High-altitude climbing requires a goal—realistic enough to achieve, but lofty enough to motivate.
Mountaineering and business share many common aspects. More specifically how business leaders who lead like mountain guides provide the kind of leadership that supports the vision of their organisation and uplifts the people who work to make that vision a reality.
Business leaders often call on metaphors from mountaineering to inspire employees and boost organisational performance. Visualising the summit, with its promise of uncharted horizons beyond, stirs the heart of the entrepreneur and manager alike. Setting a common goal, building effective teams, determining a route, overcoming adversity – all are essential components of both mountaineering and business. It’s no wonder that firms often hire Everest summiteers to give motivational speeches to their employees. Just as Everest stretches people to do more than they thought they could, so companies want to stretch their employees to help the organisation reach the loftiest goals, to be number one in the field, to provide the best product or service in the industry group.
Inspirational images like Mt. Everest signify to all employees the importance of the organisation’s top-level goals. Just as for mountaineers, an organisation’s vision must be linked with a clear route to the summit. With the vision and route established, what happens next is largely dependent on complementary leadership action. From my personal experience climbing with world-class mountain guides I’ve experienced they demonstrate six key leadership strengths that help their summit push for the highest peaks in challenging conditions, and that these same strengths have a significant impact when applied within organisations. My advice: To be a better leader, lead like a Mountain guide.
Mountain guides employ six key leadership strengths:
• Socially intelligent, quickly establishing positive interactions with clients.
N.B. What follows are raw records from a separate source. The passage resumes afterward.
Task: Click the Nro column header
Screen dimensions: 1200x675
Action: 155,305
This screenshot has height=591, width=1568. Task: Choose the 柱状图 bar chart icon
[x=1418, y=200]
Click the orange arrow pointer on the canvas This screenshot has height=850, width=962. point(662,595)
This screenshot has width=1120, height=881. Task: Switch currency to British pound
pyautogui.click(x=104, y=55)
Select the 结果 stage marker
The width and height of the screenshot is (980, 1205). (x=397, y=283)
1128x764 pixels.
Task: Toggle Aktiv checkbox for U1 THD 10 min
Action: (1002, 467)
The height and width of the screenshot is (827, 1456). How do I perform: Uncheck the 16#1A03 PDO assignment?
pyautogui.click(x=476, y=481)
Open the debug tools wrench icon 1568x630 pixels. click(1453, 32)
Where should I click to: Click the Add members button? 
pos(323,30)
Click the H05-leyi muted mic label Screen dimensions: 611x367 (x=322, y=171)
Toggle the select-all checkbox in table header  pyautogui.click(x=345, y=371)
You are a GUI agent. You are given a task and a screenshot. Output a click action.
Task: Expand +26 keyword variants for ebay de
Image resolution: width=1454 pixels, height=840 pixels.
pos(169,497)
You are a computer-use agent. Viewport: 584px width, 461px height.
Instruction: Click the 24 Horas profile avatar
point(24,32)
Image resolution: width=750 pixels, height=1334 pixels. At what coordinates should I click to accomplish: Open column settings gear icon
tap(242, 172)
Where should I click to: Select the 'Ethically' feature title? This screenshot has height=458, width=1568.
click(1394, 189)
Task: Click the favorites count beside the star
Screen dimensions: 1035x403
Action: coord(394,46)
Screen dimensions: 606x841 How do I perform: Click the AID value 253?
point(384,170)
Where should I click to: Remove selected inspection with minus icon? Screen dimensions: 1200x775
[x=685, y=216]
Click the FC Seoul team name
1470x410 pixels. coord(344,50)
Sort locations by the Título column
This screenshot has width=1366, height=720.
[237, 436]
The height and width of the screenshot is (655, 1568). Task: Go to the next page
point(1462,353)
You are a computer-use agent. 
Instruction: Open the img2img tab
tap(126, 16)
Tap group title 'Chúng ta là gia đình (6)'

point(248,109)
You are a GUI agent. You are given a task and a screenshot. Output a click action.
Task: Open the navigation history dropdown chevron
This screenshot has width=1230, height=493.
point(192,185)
• Adaptable, matching their leadership style to rapidly changing conditions
• Empowering, providing clients a supportive space for growth and development
• Trust-builders, helping clients learn to trust themselves and their teams
• Risk-aware, operating with skill and safety in uncertain conditions
• Big-picture thinkers, taking a holistic view of the endeavour
With these strengths as a complement to technical ability, a mountain guide actively models leadership in a manner that inspires and motivates a team to work well with others, adapt to change, focus on strengths, develop trusting relationships, build comfort with uncertainty, and take a broad view. If your goal is your foundation, then think of how these six key leadership strengths can help you reach your next career summit together with your team.
Now, who wants to go climb and strategize with me?